Though it was this high-school connection that triggered Helen and Kenneth’s relationship, they took their time allowing their romance to culminate. First Kenneth took care of college and getting a job. With his degree in chemistry in hand, he went to work for A.E. Staley in Decatur, Macon County, IL, a firm specializing in corn processing for such products as high fructose corn syrup, ethanol, and starch for dry-cleaning and for paper products, etc. Kenneth would remain with this same employer for a full career of forty-four years. Once he knew he would be hired, marriage was on the table. He and Helen wed one another 14 November 1937 in Washburn, Wolford County, IL.

Helen did not attend college. After high school, she worked for Burgess Battery in Freeport, first in the pilot plant where they assembled batteries and then as a secretary in the office. She put in a total of three-and-a-half years until she became Kenneth’s wife. At that point she became a homemaker. A couple of years into the marriage she gave birth to a son. The couple had only one more child, a daughter born some fifteen years later when Helen was in her late thirties. Given the long gap between births, Helen was able to be a highly-involved parent, from her son’s elementary school activities and then helping with his fraternity-house functions after he had left home. Later she was a room mother at her daughter’s school. Her pastimes included sewing and gardening. She was known for her outstanding flower beds. She and Kenneth were both active members of Central Christian Church, which they joined soon after moving to Decatur.

Kenneth enjoyed a distinguished career. He became the head of the Analytical Chemistry Laboratory at A.E. Stanley and was a member of the American Oil Chemist Society and American Chemistry Society. He was able to enjoy a period of retirement, but it was not as long as would have been ideal. Kenneth perished at only seventy-three, his death taking place 21 December 1988 in Decatur. Helen went on to endure a lengthy widowhood. Most of it was spent in Decatur.

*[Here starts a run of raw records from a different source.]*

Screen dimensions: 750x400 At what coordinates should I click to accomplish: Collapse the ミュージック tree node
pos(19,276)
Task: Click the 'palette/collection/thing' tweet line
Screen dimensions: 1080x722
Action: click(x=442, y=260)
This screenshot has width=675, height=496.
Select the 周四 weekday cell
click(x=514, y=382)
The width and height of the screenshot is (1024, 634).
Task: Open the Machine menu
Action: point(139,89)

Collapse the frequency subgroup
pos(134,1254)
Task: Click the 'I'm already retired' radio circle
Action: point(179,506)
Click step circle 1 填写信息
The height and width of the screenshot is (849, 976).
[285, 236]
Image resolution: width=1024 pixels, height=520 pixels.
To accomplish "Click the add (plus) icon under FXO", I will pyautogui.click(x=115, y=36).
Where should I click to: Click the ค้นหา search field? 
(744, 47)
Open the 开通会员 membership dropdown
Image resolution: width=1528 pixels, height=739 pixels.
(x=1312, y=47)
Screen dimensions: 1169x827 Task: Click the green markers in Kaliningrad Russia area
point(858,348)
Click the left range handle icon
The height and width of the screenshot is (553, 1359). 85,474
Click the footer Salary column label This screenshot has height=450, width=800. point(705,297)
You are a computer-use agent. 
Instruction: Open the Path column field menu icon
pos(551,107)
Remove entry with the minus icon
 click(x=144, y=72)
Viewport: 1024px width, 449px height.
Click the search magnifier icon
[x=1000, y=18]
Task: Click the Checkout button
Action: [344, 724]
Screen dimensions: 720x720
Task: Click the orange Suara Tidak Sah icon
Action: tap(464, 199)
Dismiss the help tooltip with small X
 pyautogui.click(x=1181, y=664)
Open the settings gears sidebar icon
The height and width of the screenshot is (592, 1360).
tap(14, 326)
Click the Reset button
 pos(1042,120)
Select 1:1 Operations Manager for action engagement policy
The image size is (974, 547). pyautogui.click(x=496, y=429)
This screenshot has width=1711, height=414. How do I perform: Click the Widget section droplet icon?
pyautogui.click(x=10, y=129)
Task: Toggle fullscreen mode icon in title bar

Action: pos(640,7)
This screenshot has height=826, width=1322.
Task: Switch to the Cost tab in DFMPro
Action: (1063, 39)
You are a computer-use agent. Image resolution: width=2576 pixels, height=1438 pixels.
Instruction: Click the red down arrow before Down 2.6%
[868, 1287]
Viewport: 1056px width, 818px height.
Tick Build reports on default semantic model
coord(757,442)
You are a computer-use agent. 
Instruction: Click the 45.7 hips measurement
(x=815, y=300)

Like her mother, Helen survived to an impressive age, enjoying good health until she was well over ninety-five years of age. She finally passed away 25 January 2012 only seven weeks shy of her ninety-sixth birthday. The graves of Helen and Kenneth are at Decatur’s Graceland Cemetery.

Helen was one of the small handful of great-grandchildren of Nathaniel Martin and Hannah Strader who were still alive when this website was created, and was able to personally supply some of the information used in this biography.


In the late 1970s all but one of the surviving grandchildren of Elwood Bucher and Mary Lincoln “Tinty” Martin got together one day and this photo was taken of the generational group. The one missing surviving grandchild was Glenn Charles Ames, who was then living in California. Shown left to right are Dwight Cecil Buss, Phyllis Irene Claus Scott, Mary Alice Bucher Maynard, Thelma Eileen Ritter Welch, Evelyn Lois Claus Stoner, Estel Maynard Buss, and Helen Claudia Bucher Brobst.


Descendants of Helen Claudia Bucher and Kenneth Martin Brobst

Details of Generation Five -- the great-great-grandchildren of Nathaniel Martin and Hannah Strader -- and beyond are kept off-line. We can say that Helen’s descendants consist at this time of two children, two grandchildren, and four great-grandchildren.